Records to use →

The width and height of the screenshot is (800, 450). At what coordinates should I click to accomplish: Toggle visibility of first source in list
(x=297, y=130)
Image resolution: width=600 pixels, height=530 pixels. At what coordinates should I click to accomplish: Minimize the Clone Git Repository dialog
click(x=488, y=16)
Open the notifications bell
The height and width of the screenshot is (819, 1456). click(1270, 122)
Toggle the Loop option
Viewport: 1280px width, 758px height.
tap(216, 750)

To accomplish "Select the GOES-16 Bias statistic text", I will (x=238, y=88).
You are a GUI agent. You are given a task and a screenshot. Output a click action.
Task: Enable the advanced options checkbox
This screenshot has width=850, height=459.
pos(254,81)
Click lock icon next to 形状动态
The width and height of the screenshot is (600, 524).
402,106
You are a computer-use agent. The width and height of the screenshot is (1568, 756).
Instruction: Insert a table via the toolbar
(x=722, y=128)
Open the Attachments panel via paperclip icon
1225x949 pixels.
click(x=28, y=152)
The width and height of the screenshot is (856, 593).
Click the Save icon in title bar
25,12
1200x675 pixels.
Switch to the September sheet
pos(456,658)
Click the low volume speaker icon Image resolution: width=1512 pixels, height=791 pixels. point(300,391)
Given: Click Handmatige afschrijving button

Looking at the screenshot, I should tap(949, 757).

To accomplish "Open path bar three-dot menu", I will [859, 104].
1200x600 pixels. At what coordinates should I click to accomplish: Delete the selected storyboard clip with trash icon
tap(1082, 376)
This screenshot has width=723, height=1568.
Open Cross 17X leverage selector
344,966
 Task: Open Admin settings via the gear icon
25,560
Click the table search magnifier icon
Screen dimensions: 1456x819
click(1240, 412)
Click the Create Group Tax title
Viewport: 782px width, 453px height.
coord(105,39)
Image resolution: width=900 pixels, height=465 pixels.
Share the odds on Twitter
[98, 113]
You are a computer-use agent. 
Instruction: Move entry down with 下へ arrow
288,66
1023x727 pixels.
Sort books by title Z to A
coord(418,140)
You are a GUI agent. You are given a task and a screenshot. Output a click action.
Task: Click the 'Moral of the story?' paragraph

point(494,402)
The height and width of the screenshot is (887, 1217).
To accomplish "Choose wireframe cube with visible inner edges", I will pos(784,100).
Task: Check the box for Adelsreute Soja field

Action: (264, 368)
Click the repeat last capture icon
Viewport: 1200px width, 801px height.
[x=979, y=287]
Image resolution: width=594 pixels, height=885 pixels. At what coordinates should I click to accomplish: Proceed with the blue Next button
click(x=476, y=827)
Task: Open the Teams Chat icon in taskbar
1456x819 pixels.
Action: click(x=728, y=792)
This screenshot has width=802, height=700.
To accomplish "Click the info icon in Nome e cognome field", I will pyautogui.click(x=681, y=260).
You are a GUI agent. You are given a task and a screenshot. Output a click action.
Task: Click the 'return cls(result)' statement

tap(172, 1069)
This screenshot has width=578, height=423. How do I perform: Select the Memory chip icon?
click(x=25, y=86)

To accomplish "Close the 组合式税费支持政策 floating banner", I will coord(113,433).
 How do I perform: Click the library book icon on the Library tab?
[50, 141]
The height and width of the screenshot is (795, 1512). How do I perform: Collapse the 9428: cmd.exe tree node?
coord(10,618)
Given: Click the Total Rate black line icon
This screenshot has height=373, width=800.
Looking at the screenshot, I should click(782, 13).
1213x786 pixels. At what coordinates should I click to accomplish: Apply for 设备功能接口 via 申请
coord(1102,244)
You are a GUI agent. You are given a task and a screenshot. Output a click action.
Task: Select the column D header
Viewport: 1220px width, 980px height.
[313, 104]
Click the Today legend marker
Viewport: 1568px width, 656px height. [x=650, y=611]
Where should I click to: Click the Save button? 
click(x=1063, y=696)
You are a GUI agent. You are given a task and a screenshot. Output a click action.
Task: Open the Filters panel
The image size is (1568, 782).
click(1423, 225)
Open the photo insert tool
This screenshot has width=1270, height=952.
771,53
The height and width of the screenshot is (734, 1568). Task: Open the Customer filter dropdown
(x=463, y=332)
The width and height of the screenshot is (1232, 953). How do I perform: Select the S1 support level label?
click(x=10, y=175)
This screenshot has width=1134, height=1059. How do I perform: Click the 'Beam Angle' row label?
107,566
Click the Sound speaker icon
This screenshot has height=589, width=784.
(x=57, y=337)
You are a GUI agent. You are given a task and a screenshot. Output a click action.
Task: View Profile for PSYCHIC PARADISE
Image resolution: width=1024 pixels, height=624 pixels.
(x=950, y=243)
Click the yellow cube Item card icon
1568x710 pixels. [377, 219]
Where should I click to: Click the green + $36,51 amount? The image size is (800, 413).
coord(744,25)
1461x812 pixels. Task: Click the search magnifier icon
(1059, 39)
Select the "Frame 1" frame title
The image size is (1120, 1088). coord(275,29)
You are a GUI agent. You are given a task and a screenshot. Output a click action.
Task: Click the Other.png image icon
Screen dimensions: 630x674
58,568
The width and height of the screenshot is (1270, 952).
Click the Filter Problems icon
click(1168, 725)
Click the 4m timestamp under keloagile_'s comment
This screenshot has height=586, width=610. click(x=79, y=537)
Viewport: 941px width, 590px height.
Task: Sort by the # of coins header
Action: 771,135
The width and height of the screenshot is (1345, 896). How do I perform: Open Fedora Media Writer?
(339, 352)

Objective →
Print the rows above exactly as they appear, from the line containing "How do I perform: Click the library" to the line containing "click(x=1063, y=696)", including both of those lines.

Answer in full →
 How do I perform: Click the library book icon on the Library tab?
[50, 141]
The height and width of the screenshot is (795, 1512). How do I perform: Collapse the 9428: cmd.exe tree node?
coord(10,618)
Given: Click the Total Rate black line icon
This screenshot has height=373, width=800.
Looking at the screenshot, I should click(782, 13).
1213x786 pixels. At what coordinates should I click to accomplish: Apply for 设备功能接口 via 申请
coord(1102,244)
You are a GUI agent. You are given a task and a screenshot. Output a click action.
Task: Select the column D header
Viewport: 1220px width, 980px height.
[313, 104]
Click the Today legend marker
Viewport: 1568px width, 656px height. [x=650, y=611]
Where should I click to: Click the Save button? 
click(x=1063, y=696)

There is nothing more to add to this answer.